Heading into 2016, Whiting Petroleum (WLL) had hoped that oil would average at least $50 a barrel, the magic level at which the company would generate enough cash flow so that it could drill roughly the number of wells needed to keep production basically flat. Unfortunately, oil prices declined well past that mark early in the year, leaving the company with no choice but to cut its investment below that sustainable level in order to match capital expenditures with its weaker projected cash flow. However, with oil recently regaining the $50 level, it puts Whiting Petroluem in a much more comfortable position.
$50 oil = higher cash flow
When oil dove into the low $30s earlier this year, Whiting Petroleum had no choice but to slash its capex budget by 80% to just $500 million, which would roughly match its expected cash flow at those lower oil prices. That capital was just enough so that the company could complete wells drilled in 2015 -- it had initially planned to wind down its fracking operations by the end of the first half of the year. It was a decision that was based not only on the fact that it didn't have the cash to continue activities, but the returns it would earn on additional activities just weren't high enough to justify further investment.
However, with the return of $50 oil, it will have a significant impact on Whiting's cash flow from its legacy production. In fact, the company's initial estimate was that it would generate $1 billion in cash flow this year at $50 oil. That effectively doubles the company's cash flow, all else being equal. This provides additional capital to potentially to accelerate its drilling activities later this year.
$50 oil = higher returns
In addition to substantially higher cash flow, the increase in the price of oil will significantly boost the returns Whiting can earn on new wells going forward, assuming oil stays in the $50s.
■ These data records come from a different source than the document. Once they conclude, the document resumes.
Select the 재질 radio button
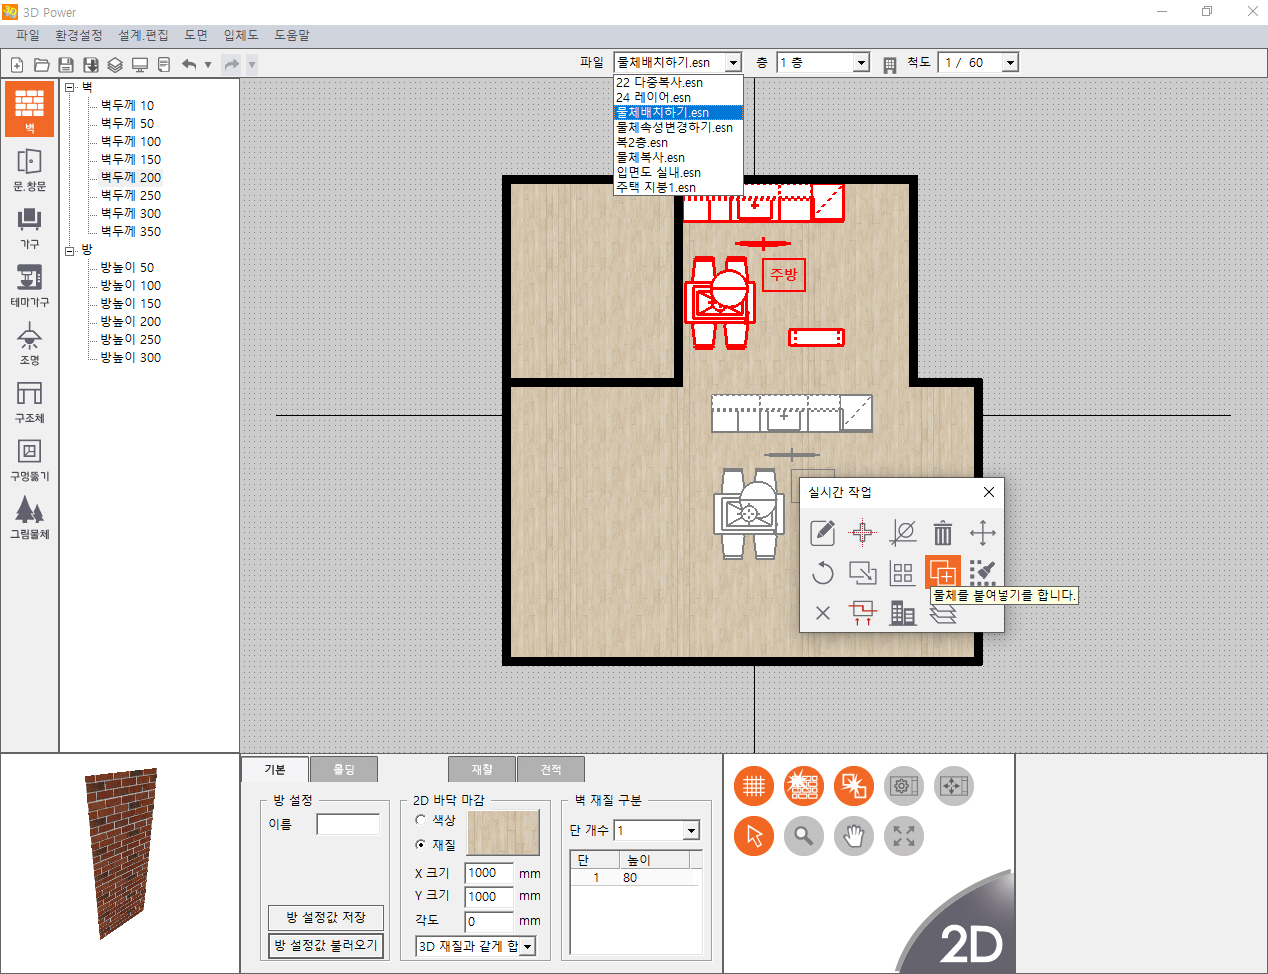1268x974 pixels. [421, 845]
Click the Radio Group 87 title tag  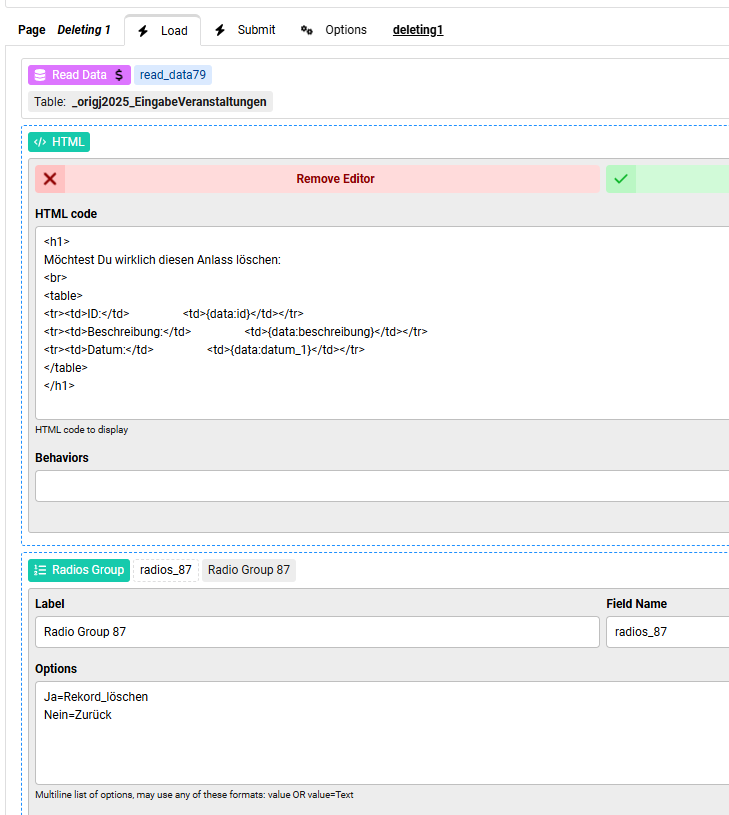click(x=249, y=570)
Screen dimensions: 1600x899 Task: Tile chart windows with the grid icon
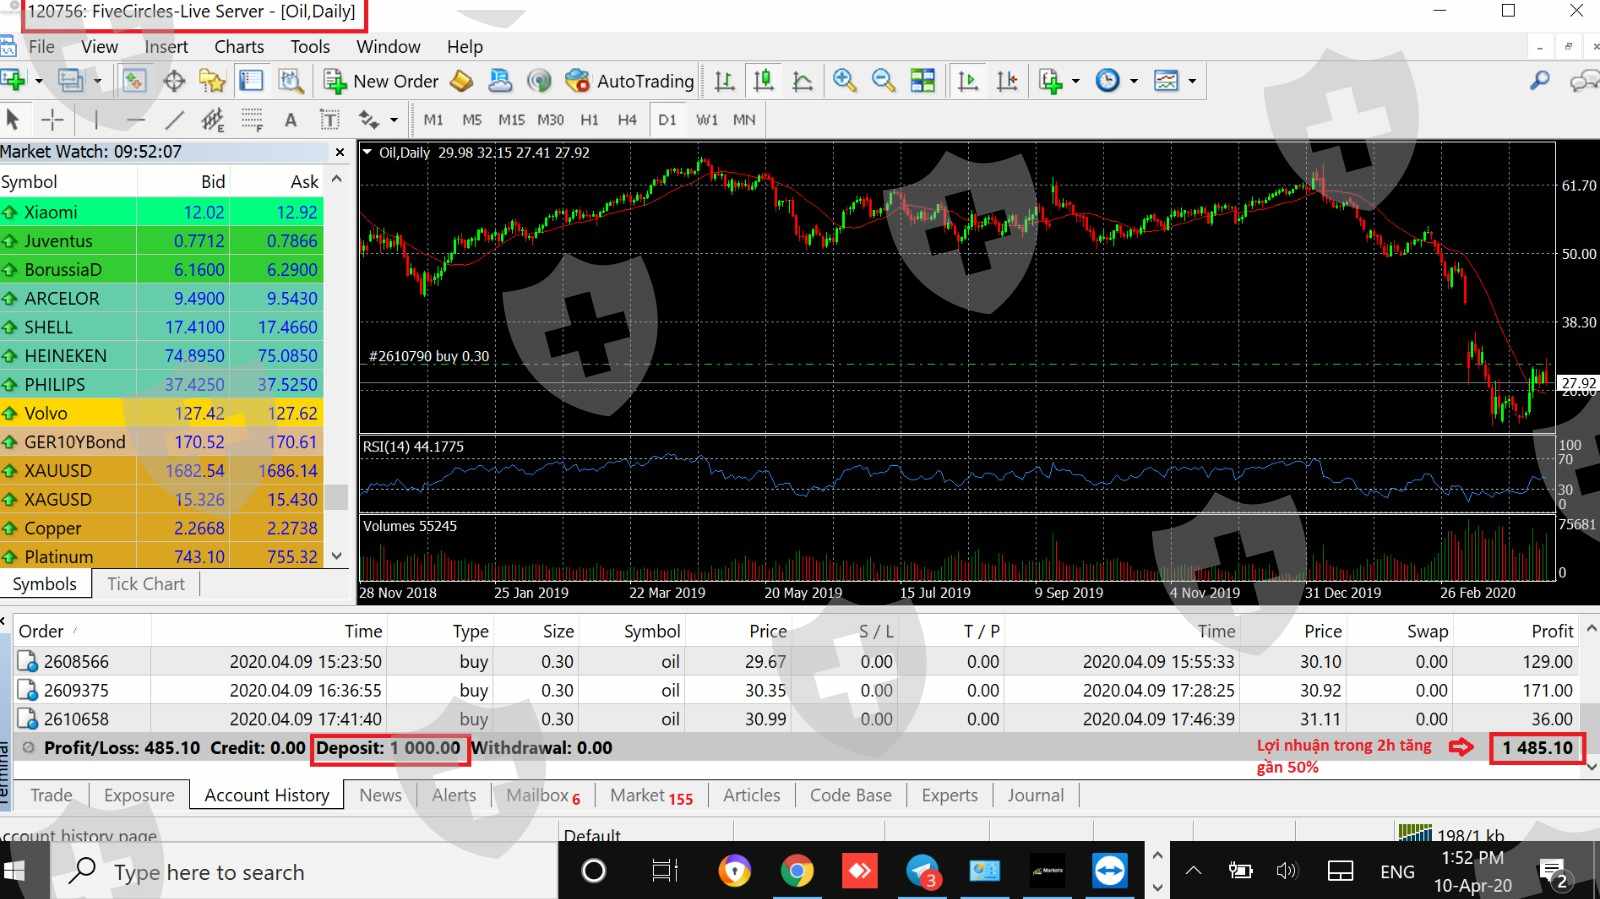pyautogui.click(x=922, y=81)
That's because when oil was in the $30s, the company's drilling economics were marginal at best. However, with oil improving, so is the rate of return it can earn on new wells. In fact, as the slide below shows, Whiting Petroleum can earn an average internal rate of return of 55% on new wells drilled at $50 a barrel.
That's a very strong return, which would only improve if oil continues to rally.
Oil in the $30s wasn't just an issue for Whiting Petroleum. Rival Continental Resources (CLR) also couldn't make any money drilling wells in the Bakken at $30 oil. That's why it turned its attention to the STACK play of Oklahoma, where returns were north of 20% at $30 oil. However, $50 oil puts the Bakken back on the map for Continental Resources, which can earn returns between 20% to 40%, depending on well size and costs. While that's not as high as the more than 60% returns of the STACK at $50 oil, nor as high as Whiting can earn in the Bakken, it's still a pretty compelling return and a vast improvement from earlier this year.
Oil rising back to $50 a barrel isn't just breaking through some physiological trading barrier. Oil above that price has a tangible impact on companies like Whiting Petroleum and could potentially double the company's cash flow while significantly improving its drilling returns. That's why oil's return to this key level is such a big deal for the company and the industry as a whole.